### TASK OBJECTIVE
Copy out the material from the line containing "The image size is (1244, 952)." through the line containing "[1330, 103]", inclusive, keeping every character as it appears.

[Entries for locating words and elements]
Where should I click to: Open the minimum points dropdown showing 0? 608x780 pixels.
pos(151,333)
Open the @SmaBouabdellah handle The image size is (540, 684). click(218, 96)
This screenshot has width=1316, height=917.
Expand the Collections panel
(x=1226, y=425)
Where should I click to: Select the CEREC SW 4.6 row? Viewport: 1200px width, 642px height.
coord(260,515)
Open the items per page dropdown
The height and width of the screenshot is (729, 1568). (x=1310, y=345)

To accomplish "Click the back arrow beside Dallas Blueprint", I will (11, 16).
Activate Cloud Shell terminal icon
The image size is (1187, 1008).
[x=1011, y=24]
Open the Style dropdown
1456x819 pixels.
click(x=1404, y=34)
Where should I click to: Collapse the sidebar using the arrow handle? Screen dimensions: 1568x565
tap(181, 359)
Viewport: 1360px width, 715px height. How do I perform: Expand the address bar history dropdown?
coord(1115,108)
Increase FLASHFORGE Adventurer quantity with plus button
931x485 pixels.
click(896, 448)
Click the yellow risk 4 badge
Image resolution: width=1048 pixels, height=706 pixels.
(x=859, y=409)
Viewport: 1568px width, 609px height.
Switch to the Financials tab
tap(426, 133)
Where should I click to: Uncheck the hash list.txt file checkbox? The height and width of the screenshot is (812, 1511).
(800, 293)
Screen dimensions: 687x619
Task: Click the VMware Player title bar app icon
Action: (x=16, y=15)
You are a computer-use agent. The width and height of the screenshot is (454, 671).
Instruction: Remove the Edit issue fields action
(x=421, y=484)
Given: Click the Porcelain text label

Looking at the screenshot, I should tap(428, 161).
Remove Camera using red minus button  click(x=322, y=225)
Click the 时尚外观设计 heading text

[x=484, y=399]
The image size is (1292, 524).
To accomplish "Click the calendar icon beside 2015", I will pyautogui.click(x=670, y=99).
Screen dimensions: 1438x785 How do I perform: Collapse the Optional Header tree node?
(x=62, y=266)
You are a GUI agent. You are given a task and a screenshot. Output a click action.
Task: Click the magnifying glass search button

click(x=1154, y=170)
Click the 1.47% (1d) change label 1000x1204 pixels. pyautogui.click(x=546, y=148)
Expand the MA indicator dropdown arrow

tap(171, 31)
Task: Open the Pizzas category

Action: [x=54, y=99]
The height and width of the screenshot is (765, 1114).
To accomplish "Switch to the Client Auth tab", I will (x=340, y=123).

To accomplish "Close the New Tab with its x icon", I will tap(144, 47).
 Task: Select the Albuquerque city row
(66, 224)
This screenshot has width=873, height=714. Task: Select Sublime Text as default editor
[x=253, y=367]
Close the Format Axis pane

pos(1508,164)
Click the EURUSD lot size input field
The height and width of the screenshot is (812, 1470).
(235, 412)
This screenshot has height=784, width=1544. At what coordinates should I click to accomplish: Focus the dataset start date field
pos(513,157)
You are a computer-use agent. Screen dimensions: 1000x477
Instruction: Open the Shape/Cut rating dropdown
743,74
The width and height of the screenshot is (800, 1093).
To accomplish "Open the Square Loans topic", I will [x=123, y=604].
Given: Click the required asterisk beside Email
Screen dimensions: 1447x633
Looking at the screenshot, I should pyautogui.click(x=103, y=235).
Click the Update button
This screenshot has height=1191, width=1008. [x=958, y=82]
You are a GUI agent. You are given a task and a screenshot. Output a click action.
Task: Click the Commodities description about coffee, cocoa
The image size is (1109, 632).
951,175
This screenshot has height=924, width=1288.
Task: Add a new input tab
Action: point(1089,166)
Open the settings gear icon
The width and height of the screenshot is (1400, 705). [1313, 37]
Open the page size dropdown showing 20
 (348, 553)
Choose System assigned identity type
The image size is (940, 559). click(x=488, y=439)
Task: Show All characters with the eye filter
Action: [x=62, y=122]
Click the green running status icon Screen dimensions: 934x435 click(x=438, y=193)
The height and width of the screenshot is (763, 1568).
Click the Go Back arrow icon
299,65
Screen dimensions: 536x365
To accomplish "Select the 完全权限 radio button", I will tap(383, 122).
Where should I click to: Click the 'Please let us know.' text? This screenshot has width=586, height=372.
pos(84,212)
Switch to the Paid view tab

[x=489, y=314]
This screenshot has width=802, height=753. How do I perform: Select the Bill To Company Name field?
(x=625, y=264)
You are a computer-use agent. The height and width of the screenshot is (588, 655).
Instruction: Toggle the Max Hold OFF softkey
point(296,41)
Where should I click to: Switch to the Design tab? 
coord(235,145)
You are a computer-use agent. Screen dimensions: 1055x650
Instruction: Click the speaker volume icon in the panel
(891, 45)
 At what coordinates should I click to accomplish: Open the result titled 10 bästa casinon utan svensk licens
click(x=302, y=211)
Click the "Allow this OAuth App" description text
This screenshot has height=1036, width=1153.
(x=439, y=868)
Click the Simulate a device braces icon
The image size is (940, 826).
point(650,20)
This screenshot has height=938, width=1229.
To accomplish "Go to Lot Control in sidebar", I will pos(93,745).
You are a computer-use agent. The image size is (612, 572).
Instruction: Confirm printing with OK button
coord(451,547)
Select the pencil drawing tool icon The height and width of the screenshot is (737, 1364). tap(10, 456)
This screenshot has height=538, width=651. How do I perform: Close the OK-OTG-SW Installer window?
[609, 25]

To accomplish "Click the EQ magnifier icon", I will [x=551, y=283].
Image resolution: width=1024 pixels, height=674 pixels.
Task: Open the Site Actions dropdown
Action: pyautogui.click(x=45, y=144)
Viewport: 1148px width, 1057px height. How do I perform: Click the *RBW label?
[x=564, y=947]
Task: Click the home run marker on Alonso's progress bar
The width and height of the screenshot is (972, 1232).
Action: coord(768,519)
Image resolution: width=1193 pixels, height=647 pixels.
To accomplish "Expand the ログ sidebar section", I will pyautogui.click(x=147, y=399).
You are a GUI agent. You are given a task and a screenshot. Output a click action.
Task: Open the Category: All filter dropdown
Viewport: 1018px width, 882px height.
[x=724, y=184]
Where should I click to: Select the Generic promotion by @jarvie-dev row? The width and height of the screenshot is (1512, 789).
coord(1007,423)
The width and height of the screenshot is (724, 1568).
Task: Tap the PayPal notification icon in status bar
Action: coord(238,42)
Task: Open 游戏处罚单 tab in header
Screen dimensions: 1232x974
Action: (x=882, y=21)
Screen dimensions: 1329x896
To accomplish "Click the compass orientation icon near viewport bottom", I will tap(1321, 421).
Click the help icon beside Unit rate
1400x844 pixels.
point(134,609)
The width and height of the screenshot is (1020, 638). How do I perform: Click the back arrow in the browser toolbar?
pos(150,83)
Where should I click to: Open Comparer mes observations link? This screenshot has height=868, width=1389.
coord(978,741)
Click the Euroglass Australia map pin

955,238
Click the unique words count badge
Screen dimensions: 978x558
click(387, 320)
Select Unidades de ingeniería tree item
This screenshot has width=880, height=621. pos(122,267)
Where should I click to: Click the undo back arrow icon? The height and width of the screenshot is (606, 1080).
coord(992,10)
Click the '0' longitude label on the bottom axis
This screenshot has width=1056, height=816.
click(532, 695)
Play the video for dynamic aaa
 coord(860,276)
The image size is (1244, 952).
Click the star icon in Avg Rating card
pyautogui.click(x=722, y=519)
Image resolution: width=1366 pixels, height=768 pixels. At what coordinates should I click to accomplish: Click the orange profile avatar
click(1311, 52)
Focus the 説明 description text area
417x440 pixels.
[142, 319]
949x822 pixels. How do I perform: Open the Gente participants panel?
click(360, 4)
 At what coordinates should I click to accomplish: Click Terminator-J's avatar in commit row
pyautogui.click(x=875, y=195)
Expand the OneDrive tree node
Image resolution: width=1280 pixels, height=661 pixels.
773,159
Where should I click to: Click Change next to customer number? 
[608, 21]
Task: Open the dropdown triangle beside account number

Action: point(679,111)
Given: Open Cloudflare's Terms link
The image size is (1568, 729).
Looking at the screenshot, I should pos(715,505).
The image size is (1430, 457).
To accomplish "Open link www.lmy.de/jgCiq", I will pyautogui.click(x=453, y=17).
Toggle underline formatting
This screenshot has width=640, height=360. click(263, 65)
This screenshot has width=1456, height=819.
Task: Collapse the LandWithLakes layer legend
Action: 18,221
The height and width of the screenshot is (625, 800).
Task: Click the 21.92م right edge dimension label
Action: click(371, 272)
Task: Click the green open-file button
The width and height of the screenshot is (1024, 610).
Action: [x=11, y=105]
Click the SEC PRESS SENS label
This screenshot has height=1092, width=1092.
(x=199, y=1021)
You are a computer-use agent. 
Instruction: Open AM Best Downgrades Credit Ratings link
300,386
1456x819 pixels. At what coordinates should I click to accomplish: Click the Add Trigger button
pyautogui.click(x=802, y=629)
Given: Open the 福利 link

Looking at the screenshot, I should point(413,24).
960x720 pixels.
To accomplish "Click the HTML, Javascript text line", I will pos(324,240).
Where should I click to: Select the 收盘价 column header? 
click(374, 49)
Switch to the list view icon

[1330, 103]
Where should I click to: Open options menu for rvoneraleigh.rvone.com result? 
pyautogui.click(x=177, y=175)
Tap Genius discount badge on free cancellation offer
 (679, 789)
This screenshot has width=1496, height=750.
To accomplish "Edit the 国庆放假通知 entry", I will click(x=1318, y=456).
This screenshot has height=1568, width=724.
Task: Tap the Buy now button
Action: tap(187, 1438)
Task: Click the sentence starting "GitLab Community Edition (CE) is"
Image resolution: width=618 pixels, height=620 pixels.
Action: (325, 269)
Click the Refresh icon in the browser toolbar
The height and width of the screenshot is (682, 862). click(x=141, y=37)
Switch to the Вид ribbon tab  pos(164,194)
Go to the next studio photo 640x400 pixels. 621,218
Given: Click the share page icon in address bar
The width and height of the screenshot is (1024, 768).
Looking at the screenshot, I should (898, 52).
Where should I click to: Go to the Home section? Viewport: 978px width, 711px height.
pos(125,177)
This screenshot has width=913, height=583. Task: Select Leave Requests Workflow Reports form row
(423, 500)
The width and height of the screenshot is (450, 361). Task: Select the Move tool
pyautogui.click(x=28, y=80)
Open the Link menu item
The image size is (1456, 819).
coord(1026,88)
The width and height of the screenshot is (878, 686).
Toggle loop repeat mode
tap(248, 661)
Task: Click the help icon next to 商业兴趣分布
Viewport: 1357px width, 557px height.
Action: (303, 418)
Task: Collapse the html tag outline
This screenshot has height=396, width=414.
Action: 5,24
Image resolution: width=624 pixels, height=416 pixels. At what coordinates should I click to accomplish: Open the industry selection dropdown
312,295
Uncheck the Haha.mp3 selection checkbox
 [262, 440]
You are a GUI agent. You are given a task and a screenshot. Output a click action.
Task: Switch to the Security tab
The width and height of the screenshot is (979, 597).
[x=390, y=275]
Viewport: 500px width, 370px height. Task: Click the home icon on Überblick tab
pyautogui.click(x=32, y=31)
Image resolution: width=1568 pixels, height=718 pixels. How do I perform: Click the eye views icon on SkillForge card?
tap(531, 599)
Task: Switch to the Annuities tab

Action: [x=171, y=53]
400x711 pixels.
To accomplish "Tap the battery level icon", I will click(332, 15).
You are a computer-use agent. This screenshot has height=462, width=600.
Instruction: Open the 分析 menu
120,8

### RESPONSE TO THE EXERCISE
The image size is (1244, 952).
Click the star icon in Avg Rating card
pyautogui.click(x=722, y=519)
Image resolution: width=1366 pixels, height=768 pixels. At what coordinates should I click to accomplish: Click the orange profile avatar
click(1311, 52)
Focus the 説明 description text area
417x440 pixels.
[142, 319]
949x822 pixels. How do I perform: Open the Gente participants panel?
click(360, 4)
 At what coordinates should I click to accomplish: Click Terminator-J's avatar in commit row
pyautogui.click(x=875, y=195)
Expand the OneDrive tree node
Image resolution: width=1280 pixels, height=661 pixels.
773,159
Where should I click to: Click Change next to customer number? 
[608, 21]
Task: Open the dropdown triangle beside account number

Action: point(679,111)
Given: Open Cloudflare's Terms link
The image size is (1568, 729).
Looking at the screenshot, I should pos(715,505).
The image size is (1430, 457).
To accomplish "Open link www.lmy.de/jgCiq", I will pyautogui.click(x=453, y=17).
Toggle underline formatting
This screenshot has width=640, height=360. click(263, 65)
This screenshot has width=1456, height=819.
Task: Collapse the LandWithLakes layer legend
Action: 18,221
The height and width of the screenshot is (625, 800).
Task: Click the 21.92م right edge dimension label
Action: click(371, 272)
Task: Click the green open-file button
The width and height of the screenshot is (1024, 610).
Action: [x=11, y=105]
Click the SEC PRESS SENS label
This screenshot has height=1092, width=1092.
(x=199, y=1021)
You are a computer-use agent. 
Instruction: Open AM Best Downgrades Credit Ratings link
300,386
1456x819 pixels. At what coordinates should I click to accomplish: Click the Add Trigger button
pyautogui.click(x=802, y=629)
Given: Open the 福利 link

Looking at the screenshot, I should point(413,24).
960x720 pixels.
To accomplish "Click the HTML, Javascript text line", I will pos(324,240).
Where should I click to: Select the 收盘价 column header? 
click(374, 49)
Switch to the list view icon

[1330, 103]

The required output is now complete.